FRAGMENT TEKSTU »
+++
Artykuły

Krótki spektakl o umieraniu

"Mały Książę. Końcówka" wg Antoine'a de Saint-Exupéry'ego w reż. Adama Nalepy w Teatrze Muzyczny w Gdyni. Pisze Katarzyna Fryc w Gazecie Wyborczej - Trójmiasto.

Po pięciu latach od spektaklu baletowego "Mały Książę" Teatr Muzyczny wraca do książki Saint-Exupery'ego. Ale tym razem reżyser Adam Nalepa przepisuje tekst na nowo, czyniąc z niego psychodramę dla dorosłych o dochodzeniu do mądrości i umieraniu.

Tylko literacka inspiracja jest ta sama. Poza nią wszystko inne różni te dwa spektakle. Baletowa baśń sprzed pięciu lat, dedykowana całym rodzinom, zwłaszcza dzieciom, skrzyła się kolorami, dynamiką, odcieniami muzyki i urodą inscenizacji, która wypełniła tę największą musicalową scenę w Polsce. "Mały Książę. Końcówka" w adaptacji Adama Nalepy i Jakuba Roszkowskiego, którego premiera odbyła się w sobotę na deskach Sceny Kameralnej, jest skromnym przedstawieniem z udziałem pięciu aktorów, ujętym w ramy prostej scenografii. Dzieci oglądać go raczej nie powinny, bo z baśniowością ma niewiele wspólnego. Adam Nalepa w opisywaniu Małego Księcia poszedł krok dalej, a nawet wiele kroków, bo zaprowadził go aż do śmierci.
+++
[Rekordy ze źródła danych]

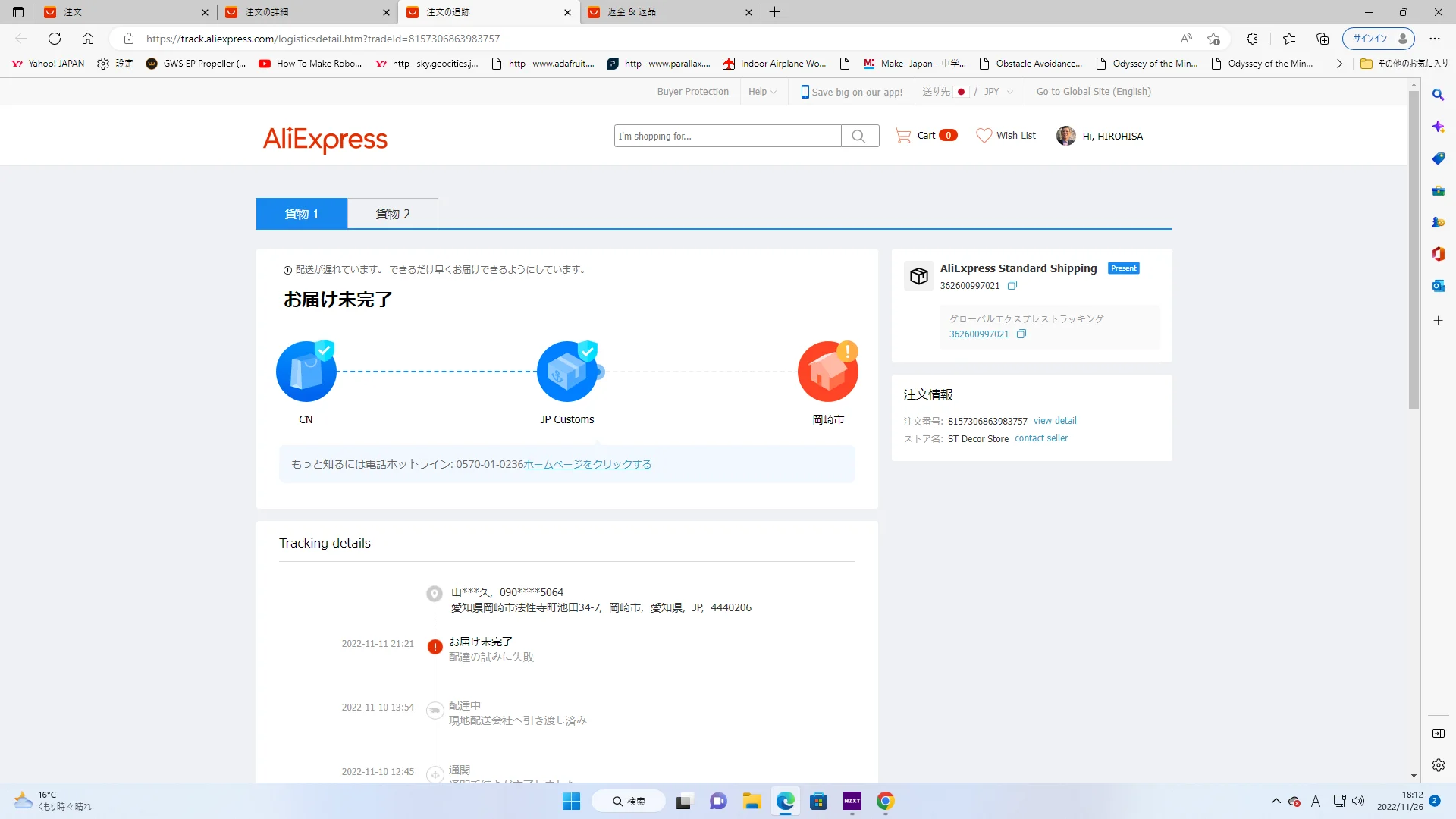This screenshot has width=1456, height=819.
Task: Click the page vertical scrollbar
Action: click(x=1414, y=250)
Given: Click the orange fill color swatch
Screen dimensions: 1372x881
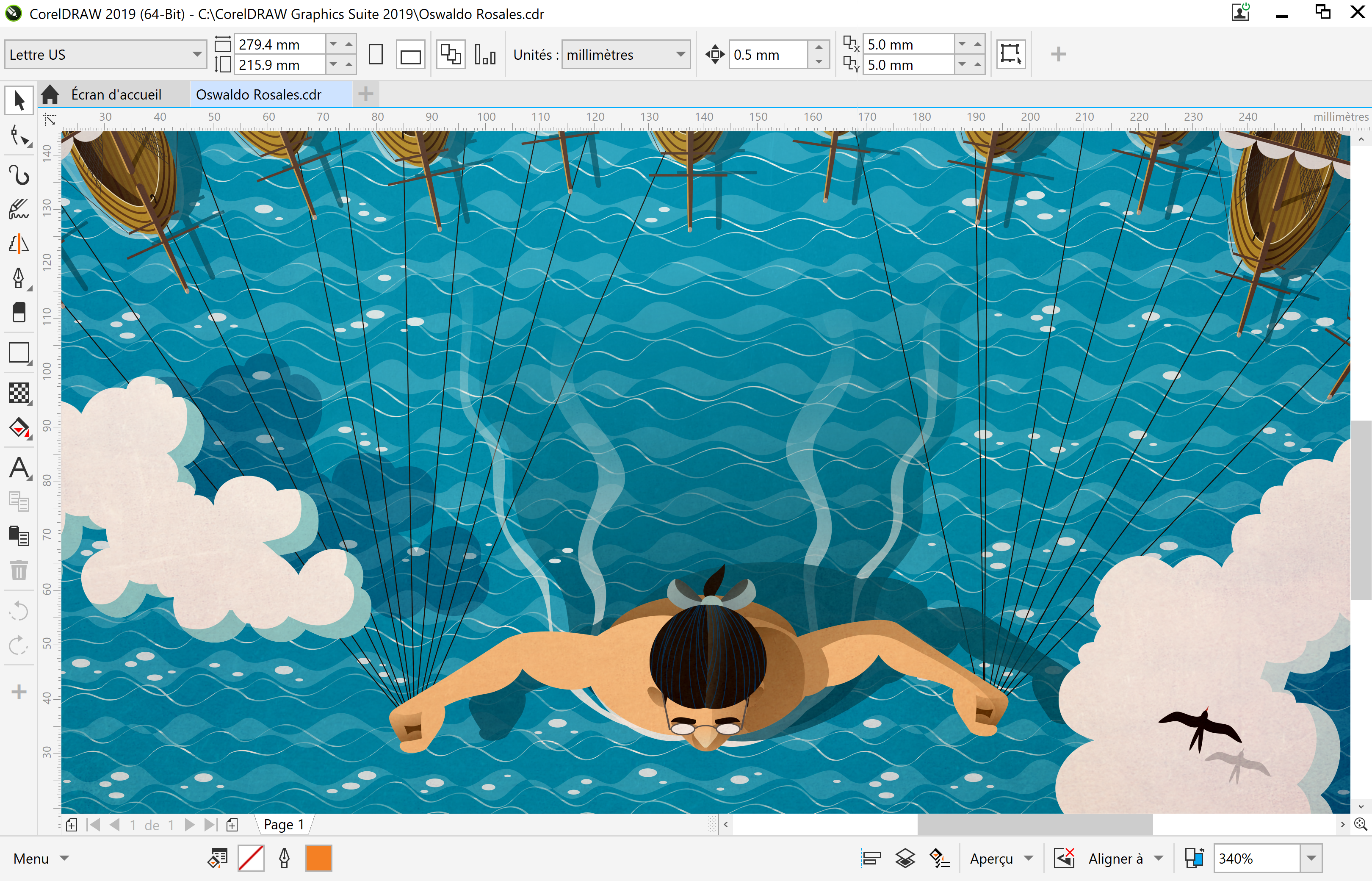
+++
ZADANIA »
#1 Oceń, czy poniższe zdania są zgodne z tekstem o spektaklu. Przy każdym odpowiedz „tak” lub „nie” i przytocz rozstrzygające słowa tekstu. (a) Premiera „Małego Księcia. Końcówki” odbyła się na Scenie Kameralnej. (b) W przedstawieniu występuje siedmiu aktorów. (c) Spektakl baletowy sprzed pięciu lat był przeznaczony wyłącznie dla dorosłych.
#2 Podaj wszystkie wiersze listingu jako listę JSON łańcuchów znaków, po jednym elemencie na wiersz, bez pustych wierszy. Obrazy pomiń.

ROZWIĄZANIA ZADAŃ »
#1
(a) Tak: „którego premiera odbyła się w sobotę na deskach Sceny Kameralnej”.
(b) Nie: „z udziałem pięciu aktorów”.
(c) Nie: „dedykowana całym rodzinom, zwłaszcza dzieciom”.

#2
[
  "This screenshot has width=1456, height=819.",
  "Task: Click the page vertical scrollbar",
  "Action: click(x=1414, y=250)",
  "Given: Click the orange fill color swatch",
  "Screen dimensions: 1372x881"
]